The ombudsman for PBS, Michael Getler, has stepped into the controversy over a posting on PBS Mediashift by NYU journalism student Alana Taylor.

In her post, Taylor talked about what she saw as the shortcomings at NYU over its approach to new media. The column provoked a stir at NYU and among journalistic circles online.

It was followed up by a piece by Mediashift editor Mark Glaser on the controversy.

The whole incident was clearly troubling for NYU’s journalism school.  The issue was raised with the ombudsman by Adam Penenberg, an assistant professor at NYU and chairman of the journalism department’s ethics committee.

One of the complaint is that Taylor did not tell her professor or students that she would be writing for PBS Mediashift.  In his complaint, Penenberg cites PBS’s own editorial standards and policies on deception: “The credibility of content is jeopardized whenever the audience or a source is duped or feels duped.”

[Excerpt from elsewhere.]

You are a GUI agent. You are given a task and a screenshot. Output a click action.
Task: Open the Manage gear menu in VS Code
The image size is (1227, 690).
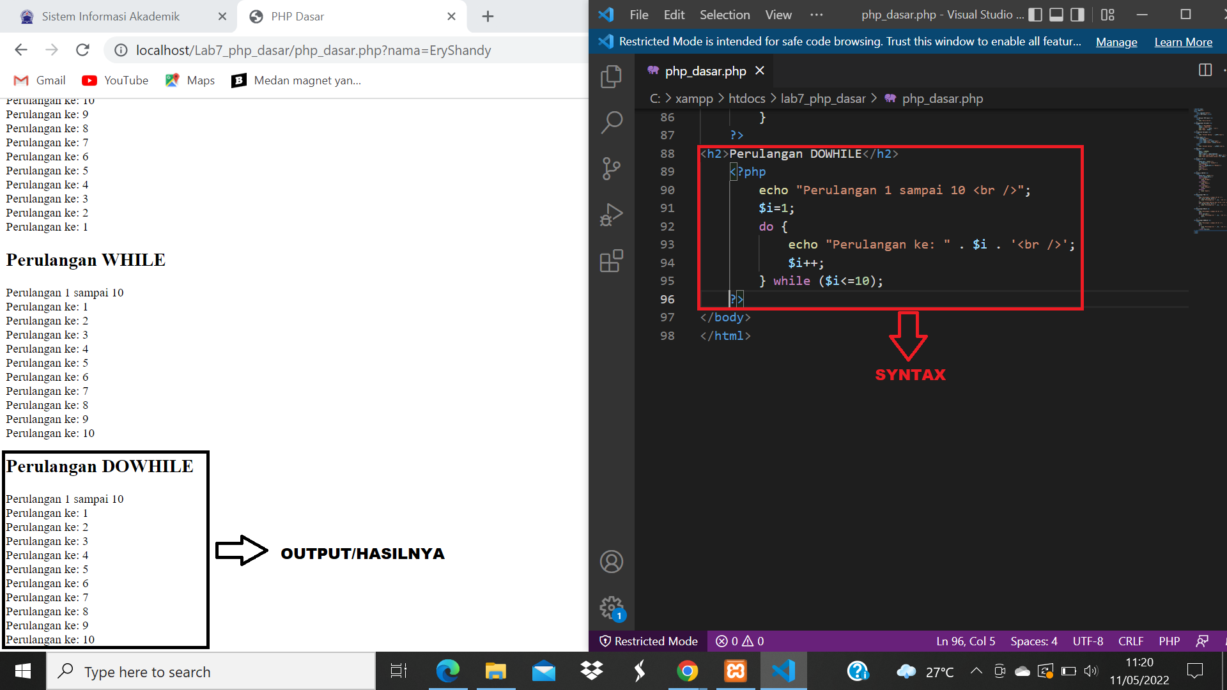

He also takes Mediashift to task for not giving the people criticised in Taylor’s post a chance to reply.  In its defense, Mediashift was planning to run a follow-up piece from the student with her professor’s point of view and interviews with faculty.

The problem here is that Taylor’s piece was published under the PBS banner, even though it was not written by a PBS employee. Since it was published on Mediashift, it drew far more attention than they would have if they had appeared on her own blog.

The ombudsman concludes:

But the PBS imprimatur on this online feature takes it out of the realm of what one ordinarily considers individual blogging. This was an assignment for a very large public service, and I do think that in this instance this posting did not meet PBS standards. There is no way that Taylor’s posting would have appeared as a PBS television segment or NPR broadcast without additional comment and reporting, and so PBS needs to look into this and perhaps come up with a more refined set of guidelines that cover these new situations if they are going to lend their logo and PBS.org link to them. NYU probably needs to do the same thing.

I suspect this whole episode be discussed at length in ethics classes at journalism schools. There is no easy answer here.

Taylor has a right to be heard and write about her experience at NYU. And professors should be accountable for what they say in class.

In hindsight, Taylor should have told her professors and fellow students that she was writing for Mediashift. But I agree with Mark Glaser that:

Alana has the right to voice her opinion about what went on in her journalism class and that just the exercise of bringing it up for discussion and conversation is worth it.

(Full disclosure: I am also an ‘embed’ for Mediashift and discussed this with my colleagues at the UBC Graduate School of Journalism before taking it on).